Date on Master's Thesis/Doctoral Dissertation


Document Type

Master's Thesis

Degree Name



Computer Engineering and Computer Science

Degree Program

Computer Science, MS

Committee Chair

Nasraoui, Olfa

Committee Member

Frigui, Hichem

Committee Member

Sanders, Scott

Author's Keywords

machine learning; recommender systems; bias; data science


Recommender systems are becoming widely used in everyday life. They use machine learning algorithms which learn to predict our preferences and thus influence our choices among a staggering array of options online, such as movies, books, products, and even news articles. Thus what we discover and see online, and consequently our opinions and decisions, are becoming increasingly affected by automated predictions made by learning machines.
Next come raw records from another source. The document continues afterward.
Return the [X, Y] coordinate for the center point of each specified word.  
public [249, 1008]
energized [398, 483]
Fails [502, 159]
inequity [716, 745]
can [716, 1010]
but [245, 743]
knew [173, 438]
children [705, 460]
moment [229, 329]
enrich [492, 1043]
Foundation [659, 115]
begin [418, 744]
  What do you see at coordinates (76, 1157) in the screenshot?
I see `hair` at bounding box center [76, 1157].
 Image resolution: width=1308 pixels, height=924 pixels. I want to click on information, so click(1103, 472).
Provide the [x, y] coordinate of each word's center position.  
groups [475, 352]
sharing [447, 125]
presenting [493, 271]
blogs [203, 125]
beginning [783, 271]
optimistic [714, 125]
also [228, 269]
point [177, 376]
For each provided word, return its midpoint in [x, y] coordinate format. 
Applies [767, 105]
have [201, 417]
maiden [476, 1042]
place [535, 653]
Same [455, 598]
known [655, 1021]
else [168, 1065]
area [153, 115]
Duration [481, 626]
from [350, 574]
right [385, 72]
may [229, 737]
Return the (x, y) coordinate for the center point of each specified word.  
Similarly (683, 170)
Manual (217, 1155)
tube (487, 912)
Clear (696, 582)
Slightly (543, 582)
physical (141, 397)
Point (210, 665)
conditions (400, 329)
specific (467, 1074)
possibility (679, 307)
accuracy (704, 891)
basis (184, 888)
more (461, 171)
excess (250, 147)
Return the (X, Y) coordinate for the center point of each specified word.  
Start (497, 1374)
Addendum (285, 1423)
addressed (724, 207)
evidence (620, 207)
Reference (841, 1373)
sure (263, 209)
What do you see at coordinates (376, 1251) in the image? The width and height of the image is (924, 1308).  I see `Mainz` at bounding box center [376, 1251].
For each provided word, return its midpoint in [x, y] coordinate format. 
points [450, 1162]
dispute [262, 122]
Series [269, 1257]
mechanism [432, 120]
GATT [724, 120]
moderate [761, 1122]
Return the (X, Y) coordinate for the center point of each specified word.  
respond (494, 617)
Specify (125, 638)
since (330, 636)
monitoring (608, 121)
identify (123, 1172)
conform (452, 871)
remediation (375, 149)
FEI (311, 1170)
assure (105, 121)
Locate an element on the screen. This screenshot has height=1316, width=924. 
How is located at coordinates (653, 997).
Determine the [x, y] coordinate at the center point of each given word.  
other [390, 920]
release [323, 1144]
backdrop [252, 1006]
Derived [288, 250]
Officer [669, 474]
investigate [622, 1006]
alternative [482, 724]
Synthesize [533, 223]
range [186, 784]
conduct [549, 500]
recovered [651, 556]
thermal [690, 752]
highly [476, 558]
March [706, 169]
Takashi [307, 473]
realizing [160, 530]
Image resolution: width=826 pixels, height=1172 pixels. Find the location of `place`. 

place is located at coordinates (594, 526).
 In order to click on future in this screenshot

Similarly, the predictive accuracy of these learning machines heavily depends on the feedback data, such as ratings and clicks, that we provide them. This mutual influence can lead to closed-loop interactions that may cause unknown biases which can be exacerbated after several iterations of machine learning predictions and user feedback. Such machine-caused biases risk leading to undesirable social effects such as polarization, unfairness, and filter bubbles. In this research, we aim to study the bias inherent in widely used recommendation strategies such as matrix factorization and its impact on the diversity of the recommendations. We also aim to develop probabilistic models of the bias that is borne from the interaction between the user and the recommender system and to develop debiasing strategies for these systems. We present a theoretical framework that can model the behavioral process of the user by considering item exposure before user interaction with the model. We also track diversity metrics to measure the bias that is generated in recommender systems, and thus study their effect throughout the iterations. Finally, we try to mitigate the recommendation system bias by engineering solutions for several state of the art recommender system models. Our results show that recommender systems are biased and depend on the prior exposure of the user. We also show that the studied bias iteratively decreases diversity in the output recommendations. Our debiasing method demonstrates the need for alternative recommendation strategies that take into account the exposure process in order to reduce bias. Our research findings show the importance of understanding the nature of and dealing with bias in machine learning models such as recommender systems that interact directly with humans, and are thus causing an increasing influence on human discovery and decision making.